Your goal: Starting with the line with "This screenshot has width=859, height=475." and going on through the line with "This screenshot has height=598, width=1032.", write those lines of the listing again with "I want to" changed to "I need to" and nothing else altered. Leave the pictures out, and give only those lines.

Data section:
-=-=-

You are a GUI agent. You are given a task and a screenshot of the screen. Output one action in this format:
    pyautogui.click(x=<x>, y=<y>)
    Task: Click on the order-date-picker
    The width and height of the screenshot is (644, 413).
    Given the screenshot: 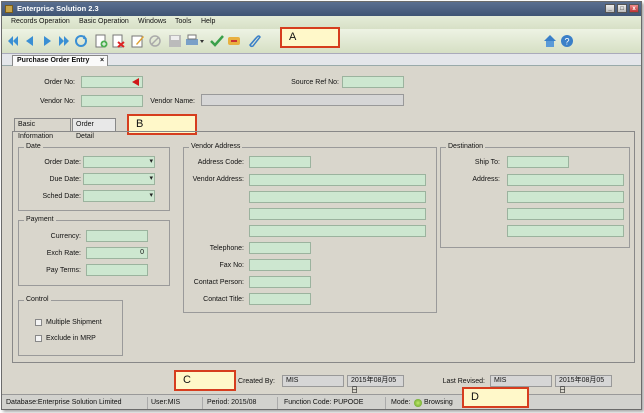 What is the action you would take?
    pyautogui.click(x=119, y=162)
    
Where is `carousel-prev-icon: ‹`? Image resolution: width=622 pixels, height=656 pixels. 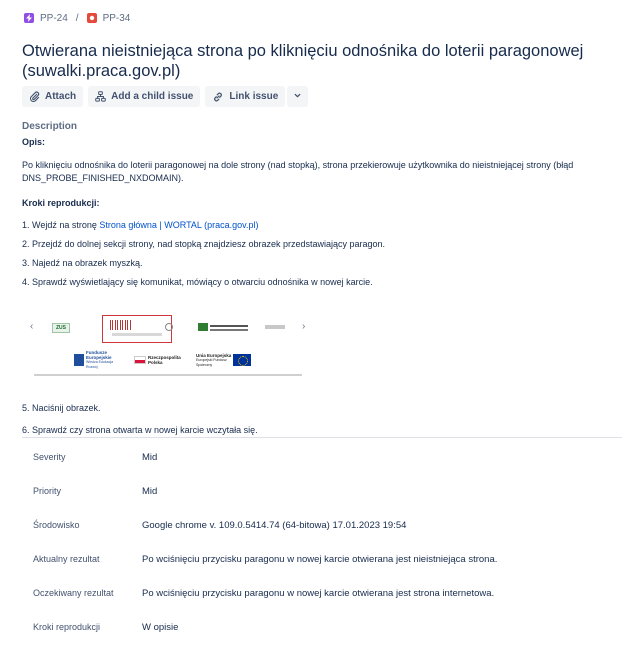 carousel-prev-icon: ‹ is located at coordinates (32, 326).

-=-=-

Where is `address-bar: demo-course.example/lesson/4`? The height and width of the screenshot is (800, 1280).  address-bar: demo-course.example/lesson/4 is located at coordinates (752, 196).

-=-=-

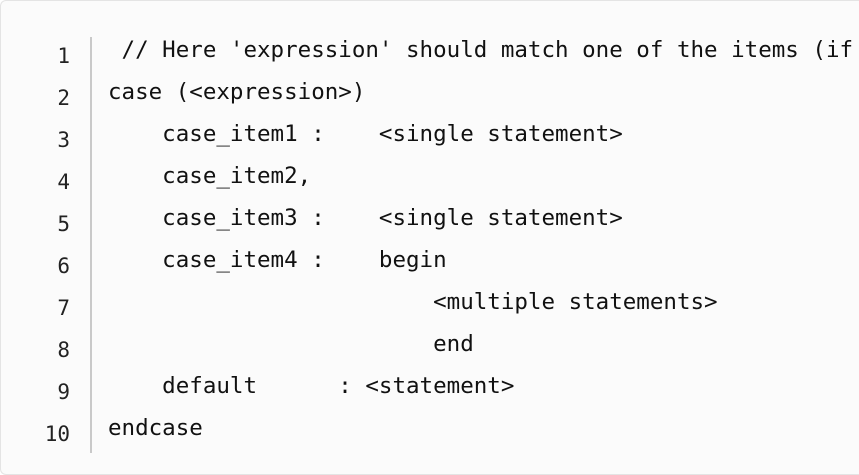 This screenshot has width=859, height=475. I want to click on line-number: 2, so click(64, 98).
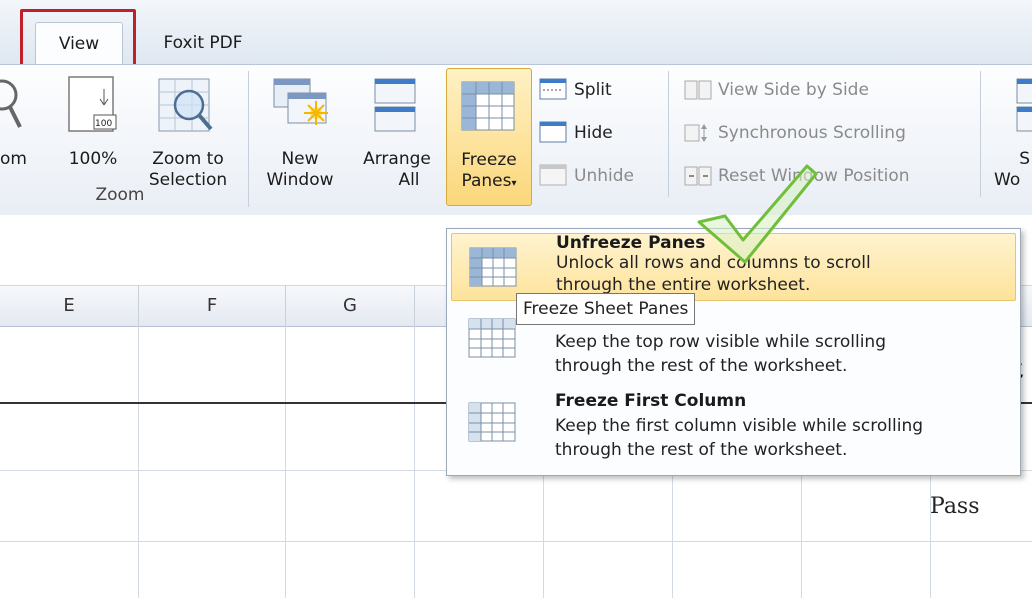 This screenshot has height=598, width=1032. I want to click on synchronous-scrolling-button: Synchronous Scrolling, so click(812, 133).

-=-=-

Result:
 This screenshot has width=859, height=475. I need to click on line-number: 2, so click(64, 98).
 This screenshot has height=598, width=1032. I need to click on synchronous-scrolling-button: Synchronous Scrolling, so click(812, 133).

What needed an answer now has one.